Patrick Burke says homophobic jock talk in dressing rooms often isn't meant to be hurtful, but it still needs to be stopped.

"Those guys are using homophobic slurs but not meaning them in a homophobic sense," he's quoted as saying on Greg Wyshynski's Puck Daddy blog post Sunday. "You see a guy say 'don't be gay' and he's not saying 'don't be a homosexual,' he's saying 'don't be an ass.'

"We're all about makin' fun of each other. I understand how guys bond. But we need to cut out that language so those athletes that are hiding can feel safe."

You Can Play will extend beyond hockey, the news release stated, encompassing all sports, athletes and fans, and currently is in active talks with officials and players of other sports leagues.

Straight athletes need to 'step up'

On Friday night, Brian Burke sported his GM’s hat when he fired Maple Leafs head coach Ron Wilson and announced the next day that former Anaheim Ducks bench boss Randy Carlyle — with whom he won a Stanley Cup in 2007 — would take over.

But since Brendan’s death, Burke has been a participant in the annual Toronto Pride Parade to honour his son’s memory.

Like Burke, numerous NHL players will appear in upcoming public service announcements delivering a message that athletes should be judged on athletic skill and ability, not sexual orientation or other discriminatory factors.

"It’s important for straight athletes at all levels to step up and let gay athletes know they will be accepted, and to let other straight athletes know that homophobic language and attitude is never appropriate," Patrick Burke was quoted as saying in the news release out of Denver.

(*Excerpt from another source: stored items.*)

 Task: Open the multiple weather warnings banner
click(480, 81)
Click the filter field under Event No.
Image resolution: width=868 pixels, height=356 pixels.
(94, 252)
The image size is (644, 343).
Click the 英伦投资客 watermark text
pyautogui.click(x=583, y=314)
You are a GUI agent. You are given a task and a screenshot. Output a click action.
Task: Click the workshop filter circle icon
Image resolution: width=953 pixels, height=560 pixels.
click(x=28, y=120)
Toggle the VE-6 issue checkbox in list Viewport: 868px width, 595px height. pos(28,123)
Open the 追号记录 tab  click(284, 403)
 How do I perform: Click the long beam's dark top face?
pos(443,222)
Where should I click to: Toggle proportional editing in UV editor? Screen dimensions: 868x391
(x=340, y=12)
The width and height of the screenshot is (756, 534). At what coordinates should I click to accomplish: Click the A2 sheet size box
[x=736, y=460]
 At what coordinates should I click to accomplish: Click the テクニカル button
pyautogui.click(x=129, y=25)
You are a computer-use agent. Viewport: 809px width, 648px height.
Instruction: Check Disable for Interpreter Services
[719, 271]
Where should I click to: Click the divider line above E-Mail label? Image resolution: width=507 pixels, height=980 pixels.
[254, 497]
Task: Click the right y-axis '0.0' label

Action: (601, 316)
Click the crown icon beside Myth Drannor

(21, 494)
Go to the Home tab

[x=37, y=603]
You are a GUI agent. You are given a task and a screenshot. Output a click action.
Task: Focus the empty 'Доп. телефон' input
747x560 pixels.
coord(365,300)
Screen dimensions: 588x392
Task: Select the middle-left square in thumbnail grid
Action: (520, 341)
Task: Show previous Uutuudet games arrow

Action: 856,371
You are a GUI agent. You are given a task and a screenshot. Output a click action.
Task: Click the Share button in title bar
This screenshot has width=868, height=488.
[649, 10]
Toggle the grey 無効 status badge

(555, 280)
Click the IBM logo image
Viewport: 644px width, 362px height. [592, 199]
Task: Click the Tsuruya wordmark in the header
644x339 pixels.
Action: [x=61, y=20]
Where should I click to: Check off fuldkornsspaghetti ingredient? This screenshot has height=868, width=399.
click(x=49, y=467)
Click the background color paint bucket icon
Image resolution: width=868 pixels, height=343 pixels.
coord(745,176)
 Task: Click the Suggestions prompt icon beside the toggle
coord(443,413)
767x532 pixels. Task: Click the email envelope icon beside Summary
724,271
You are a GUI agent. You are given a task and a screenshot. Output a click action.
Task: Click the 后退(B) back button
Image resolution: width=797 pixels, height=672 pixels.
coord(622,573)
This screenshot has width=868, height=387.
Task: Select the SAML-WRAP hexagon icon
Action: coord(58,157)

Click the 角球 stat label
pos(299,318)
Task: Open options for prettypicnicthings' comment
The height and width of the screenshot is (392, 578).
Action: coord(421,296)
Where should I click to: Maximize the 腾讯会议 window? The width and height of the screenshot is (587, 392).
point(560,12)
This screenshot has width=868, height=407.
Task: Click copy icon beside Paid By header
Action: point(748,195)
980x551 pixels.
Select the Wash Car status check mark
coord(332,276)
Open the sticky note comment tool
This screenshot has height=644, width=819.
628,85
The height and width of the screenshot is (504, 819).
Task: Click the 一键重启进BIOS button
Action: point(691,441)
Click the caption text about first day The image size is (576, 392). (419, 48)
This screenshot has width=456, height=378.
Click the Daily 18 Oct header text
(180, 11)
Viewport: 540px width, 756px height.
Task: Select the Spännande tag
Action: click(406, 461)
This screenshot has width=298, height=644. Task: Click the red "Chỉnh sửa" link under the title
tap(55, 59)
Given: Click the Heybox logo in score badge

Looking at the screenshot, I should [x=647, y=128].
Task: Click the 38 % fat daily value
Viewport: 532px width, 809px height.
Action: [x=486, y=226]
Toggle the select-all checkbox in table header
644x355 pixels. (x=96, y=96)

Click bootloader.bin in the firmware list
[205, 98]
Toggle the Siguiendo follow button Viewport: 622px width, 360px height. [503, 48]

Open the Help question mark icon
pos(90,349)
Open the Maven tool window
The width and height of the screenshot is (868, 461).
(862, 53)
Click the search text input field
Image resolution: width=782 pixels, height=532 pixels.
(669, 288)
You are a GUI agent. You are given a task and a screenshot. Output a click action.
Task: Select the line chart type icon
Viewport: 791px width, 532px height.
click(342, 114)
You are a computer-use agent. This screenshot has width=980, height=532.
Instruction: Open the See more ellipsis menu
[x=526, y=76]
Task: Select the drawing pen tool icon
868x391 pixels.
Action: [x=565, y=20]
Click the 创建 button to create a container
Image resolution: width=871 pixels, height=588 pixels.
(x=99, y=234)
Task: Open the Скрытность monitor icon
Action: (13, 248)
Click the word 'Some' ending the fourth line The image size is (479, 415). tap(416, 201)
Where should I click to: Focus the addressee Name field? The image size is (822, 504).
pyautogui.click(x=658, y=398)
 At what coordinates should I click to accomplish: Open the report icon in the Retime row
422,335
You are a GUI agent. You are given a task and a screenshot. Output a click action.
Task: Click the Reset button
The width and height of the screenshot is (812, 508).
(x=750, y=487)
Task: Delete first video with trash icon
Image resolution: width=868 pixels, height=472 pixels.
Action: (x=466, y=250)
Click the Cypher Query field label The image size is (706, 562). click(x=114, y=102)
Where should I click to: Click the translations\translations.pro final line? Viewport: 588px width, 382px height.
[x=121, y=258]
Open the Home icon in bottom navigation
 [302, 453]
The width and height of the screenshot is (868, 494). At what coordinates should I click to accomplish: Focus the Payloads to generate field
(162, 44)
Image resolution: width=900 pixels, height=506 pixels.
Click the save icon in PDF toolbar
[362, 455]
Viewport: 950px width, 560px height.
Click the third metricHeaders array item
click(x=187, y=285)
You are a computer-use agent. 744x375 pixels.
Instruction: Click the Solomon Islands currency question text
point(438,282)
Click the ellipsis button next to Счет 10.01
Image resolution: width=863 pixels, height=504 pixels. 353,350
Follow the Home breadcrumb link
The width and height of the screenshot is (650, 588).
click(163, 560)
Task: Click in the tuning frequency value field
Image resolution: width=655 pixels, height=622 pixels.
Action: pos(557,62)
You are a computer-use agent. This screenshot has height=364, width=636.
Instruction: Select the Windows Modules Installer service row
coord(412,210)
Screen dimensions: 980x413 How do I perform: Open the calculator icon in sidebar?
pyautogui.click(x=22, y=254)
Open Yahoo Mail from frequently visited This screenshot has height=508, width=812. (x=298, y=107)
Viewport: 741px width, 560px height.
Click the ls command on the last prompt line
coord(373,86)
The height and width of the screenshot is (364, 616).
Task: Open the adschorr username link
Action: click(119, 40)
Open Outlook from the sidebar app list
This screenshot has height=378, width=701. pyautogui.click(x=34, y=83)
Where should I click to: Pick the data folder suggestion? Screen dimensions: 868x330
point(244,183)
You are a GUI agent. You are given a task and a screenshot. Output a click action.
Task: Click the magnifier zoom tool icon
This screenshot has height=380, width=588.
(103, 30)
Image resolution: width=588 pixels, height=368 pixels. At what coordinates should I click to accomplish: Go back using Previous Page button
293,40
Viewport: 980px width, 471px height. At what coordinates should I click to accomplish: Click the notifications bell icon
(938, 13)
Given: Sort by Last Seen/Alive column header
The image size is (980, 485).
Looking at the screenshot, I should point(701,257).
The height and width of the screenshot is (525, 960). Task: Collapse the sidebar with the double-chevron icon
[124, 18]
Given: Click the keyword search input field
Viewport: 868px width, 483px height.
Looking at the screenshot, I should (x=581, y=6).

Glenn Witman is the third co-founder of You Can Play who played hockey at Hobart College in Geneva, N.Y. He also founded GForce Sports, an elite gay hockey team and advocacy program.

"Any player, gay or straight, knows how homophobic locker rooms can be," he said. "Coaches and teams don’t get the best performance when a member of the team is forced to keep any secret, or when any player feels shut out.

"You Can Play shows coaches, team captains and players how important it is to focus on skills and work ethic, not personal difference," said Witman, adding familiarity and understanding is the best way to promote acceptance.